(Stored data)
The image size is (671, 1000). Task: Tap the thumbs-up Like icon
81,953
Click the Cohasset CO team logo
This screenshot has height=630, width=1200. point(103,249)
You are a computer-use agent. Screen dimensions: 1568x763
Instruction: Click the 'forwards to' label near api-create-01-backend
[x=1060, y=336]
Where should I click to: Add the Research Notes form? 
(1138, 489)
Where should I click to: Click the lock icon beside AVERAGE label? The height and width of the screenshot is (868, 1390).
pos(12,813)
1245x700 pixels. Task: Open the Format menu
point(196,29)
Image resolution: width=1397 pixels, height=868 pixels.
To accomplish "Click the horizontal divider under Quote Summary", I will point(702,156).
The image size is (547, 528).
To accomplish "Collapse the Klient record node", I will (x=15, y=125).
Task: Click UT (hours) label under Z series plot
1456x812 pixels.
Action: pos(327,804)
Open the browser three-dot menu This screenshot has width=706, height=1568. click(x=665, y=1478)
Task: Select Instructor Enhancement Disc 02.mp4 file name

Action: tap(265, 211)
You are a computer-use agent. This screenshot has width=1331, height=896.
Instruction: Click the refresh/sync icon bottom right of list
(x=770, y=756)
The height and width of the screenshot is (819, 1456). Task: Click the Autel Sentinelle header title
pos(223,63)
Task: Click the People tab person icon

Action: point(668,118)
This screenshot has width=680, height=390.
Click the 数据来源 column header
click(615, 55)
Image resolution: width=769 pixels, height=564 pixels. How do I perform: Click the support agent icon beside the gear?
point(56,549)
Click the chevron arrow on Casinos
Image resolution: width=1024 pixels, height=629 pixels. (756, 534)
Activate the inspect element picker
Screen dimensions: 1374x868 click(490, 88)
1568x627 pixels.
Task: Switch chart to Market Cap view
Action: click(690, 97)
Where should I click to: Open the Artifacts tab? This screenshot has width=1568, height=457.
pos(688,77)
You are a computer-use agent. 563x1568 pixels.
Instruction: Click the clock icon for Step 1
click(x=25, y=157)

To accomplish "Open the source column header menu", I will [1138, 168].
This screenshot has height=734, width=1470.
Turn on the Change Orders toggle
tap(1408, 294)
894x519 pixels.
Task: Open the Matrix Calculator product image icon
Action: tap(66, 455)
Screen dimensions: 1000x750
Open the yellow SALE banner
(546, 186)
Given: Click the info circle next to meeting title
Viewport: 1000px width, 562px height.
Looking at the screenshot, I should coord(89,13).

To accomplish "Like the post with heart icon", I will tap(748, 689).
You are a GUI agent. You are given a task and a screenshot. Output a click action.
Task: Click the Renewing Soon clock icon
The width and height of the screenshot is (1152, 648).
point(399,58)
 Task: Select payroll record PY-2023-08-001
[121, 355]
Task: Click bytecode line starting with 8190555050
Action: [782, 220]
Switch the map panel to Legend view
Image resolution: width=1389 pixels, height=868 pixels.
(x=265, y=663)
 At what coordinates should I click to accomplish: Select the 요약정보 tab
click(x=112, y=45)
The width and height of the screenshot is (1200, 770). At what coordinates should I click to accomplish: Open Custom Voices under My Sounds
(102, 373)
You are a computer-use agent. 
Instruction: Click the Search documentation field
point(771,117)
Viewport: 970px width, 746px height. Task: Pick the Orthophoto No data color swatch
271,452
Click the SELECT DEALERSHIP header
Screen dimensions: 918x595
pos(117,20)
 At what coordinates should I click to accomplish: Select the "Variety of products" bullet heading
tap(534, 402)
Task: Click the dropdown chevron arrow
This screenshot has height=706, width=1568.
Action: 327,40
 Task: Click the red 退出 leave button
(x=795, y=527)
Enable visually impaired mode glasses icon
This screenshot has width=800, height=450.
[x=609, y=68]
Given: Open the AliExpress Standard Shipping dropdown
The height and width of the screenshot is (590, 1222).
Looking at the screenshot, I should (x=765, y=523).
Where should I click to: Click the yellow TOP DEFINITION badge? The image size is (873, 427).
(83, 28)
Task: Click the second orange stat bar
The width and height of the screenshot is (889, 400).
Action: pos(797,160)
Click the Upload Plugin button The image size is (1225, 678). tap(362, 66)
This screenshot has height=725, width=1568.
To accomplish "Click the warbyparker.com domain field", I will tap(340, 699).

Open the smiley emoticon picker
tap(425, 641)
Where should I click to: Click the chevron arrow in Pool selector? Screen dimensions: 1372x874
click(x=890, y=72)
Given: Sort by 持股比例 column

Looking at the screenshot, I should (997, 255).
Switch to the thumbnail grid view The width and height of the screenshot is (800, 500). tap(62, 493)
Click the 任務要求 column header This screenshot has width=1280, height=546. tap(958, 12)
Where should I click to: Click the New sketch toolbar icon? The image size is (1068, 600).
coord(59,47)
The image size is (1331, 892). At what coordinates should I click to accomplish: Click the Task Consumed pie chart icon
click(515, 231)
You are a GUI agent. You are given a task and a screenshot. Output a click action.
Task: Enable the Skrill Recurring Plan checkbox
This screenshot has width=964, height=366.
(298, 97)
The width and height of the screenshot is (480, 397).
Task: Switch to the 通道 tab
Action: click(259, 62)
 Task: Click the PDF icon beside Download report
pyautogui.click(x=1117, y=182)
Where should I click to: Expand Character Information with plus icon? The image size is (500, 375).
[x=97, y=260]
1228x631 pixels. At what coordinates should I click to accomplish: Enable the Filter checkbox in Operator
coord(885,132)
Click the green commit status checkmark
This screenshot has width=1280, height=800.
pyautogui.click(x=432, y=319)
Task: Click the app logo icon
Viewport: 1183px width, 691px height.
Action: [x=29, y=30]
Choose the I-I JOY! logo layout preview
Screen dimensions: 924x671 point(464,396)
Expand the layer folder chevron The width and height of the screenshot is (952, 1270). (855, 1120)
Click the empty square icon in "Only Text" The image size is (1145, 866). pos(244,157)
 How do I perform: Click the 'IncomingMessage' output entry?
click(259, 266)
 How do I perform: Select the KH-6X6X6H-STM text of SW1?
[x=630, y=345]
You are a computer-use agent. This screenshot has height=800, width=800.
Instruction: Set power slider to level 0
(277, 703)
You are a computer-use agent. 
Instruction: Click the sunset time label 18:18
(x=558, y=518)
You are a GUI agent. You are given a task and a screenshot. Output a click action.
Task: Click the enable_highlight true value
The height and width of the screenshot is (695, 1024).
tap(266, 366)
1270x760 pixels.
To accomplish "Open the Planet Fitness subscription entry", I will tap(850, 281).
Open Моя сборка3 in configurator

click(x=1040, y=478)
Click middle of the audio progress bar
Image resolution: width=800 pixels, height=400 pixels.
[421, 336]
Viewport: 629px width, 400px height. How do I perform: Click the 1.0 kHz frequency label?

▶ _WHAT IS REQUIRED_
Only the lines from the first line of the records through the line with "You are a computer-use agent. Screen" should be reproduced, exactly and with nothing added.

▶ _RESPONSE AREA_
The image size is (671, 1000). Task: Tap the thumbs-up Like icon
81,953
Click the Cohasset CO team logo
This screenshot has height=630, width=1200. point(103,249)
You are a computer-use agent. Screen dimensions: 1568x763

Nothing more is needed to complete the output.